··· RECORD LIST ···

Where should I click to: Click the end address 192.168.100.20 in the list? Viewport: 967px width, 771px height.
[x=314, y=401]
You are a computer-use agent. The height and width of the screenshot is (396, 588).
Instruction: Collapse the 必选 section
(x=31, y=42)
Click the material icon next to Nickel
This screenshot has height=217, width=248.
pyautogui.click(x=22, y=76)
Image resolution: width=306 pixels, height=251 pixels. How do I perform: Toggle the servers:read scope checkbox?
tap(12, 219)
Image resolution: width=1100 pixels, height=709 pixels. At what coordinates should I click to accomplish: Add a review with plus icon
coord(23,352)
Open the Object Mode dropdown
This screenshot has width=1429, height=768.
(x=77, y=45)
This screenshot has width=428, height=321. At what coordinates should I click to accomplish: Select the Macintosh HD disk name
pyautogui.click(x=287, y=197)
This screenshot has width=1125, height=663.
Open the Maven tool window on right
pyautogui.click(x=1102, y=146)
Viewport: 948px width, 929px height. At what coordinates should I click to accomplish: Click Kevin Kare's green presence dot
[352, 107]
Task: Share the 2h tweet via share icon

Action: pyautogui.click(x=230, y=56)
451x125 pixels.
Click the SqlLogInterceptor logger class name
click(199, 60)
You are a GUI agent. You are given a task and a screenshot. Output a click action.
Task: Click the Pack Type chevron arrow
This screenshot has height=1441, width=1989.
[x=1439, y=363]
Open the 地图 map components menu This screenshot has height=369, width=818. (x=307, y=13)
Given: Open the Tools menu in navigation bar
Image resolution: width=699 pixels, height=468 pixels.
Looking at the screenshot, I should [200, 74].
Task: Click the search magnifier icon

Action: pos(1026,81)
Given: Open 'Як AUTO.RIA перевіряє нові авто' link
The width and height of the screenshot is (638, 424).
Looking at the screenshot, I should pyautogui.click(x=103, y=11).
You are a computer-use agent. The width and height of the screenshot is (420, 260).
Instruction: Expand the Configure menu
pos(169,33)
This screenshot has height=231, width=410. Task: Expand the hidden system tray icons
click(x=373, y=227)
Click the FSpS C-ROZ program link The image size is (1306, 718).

···

— TASK —
Reproduce every line of the entries above verbatim, keeping their original order and wording.

— WRITTEN REPLY —
Where should I click to: Click the end address 192.168.100.20 in the list? Viewport: 967px width, 771px height.
[x=314, y=401]
You are a computer-use agent. The height and width of the screenshot is (396, 588).
Instruction: Collapse the 必选 section
(x=31, y=42)
Click the material icon next to Nickel
This screenshot has height=217, width=248.
pyautogui.click(x=22, y=76)
Image resolution: width=306 pixels, height=251 pixels. How do I perform: Toggle the servers:read scope checkbox?
tap(12, 219)
Image resolution: width=1100 pixels, height=709 pixels. At what coordinates should I click to accomplish: Add a review with plus icon
coord(23,352)
Open the Object Mode dropdown
This screenshot has width=1429, height=768.
(x=77, y=45)
This screenshot has width=428, height=321. At what coordinates should I click to accomplish: Select the Macintosh HD disk name
pyautogui.click(x=287, y=197)
This screenshot has width=1125, height=663.
Open the Maven tool window on right
pyautogui.click(x=1102, y=146)
Viewport: 948px width, 929px height. At what coordinates should I click to accomplish: Click Kevin Kare's green presence dot
[352, 107]
Task: Share the 2h tweet via share icon

Action: pyautogui.click(x=230, y=56)
451x125 pixels.
Click the SqlLogInterceptor logger class name
click(199, 60)
You are a GUI agent. You are given a task and a screenshot. Output a click action.
Task: Click the Pack Type chevron arrow
This screenshot has height=1441, width=1989.
[x=1439, y=363]
Open the 地图 map components menu This screenshot has height=369, width=818. (x=307, y=13)
Given: Open the Tools menu in navigation bar
Image resolution: width=699 pixels, height=468 pixels.
Looking at the screenshot, I should [200, 74].
Task: Click the search magnifier icon

Action: pos(1026,81)
Given: Open 'Як AUTO.RIA перевіряє нові авто' link
The width and height of the screenshot is (638, 424).
Looking at the screenshot, I should pyautogui.click(x=103, y=11).
You are a computer-use agent. The width and height of the screenshot is (420, 260).
Instruction: Expand the Configure menu
pos(169,33)
This screenshot has height=231, width=410. Task: Expand the hidden system tray icons
click(x=373, y=227)
Click the FSpS C-ROZ program link The image size is (1306, 718).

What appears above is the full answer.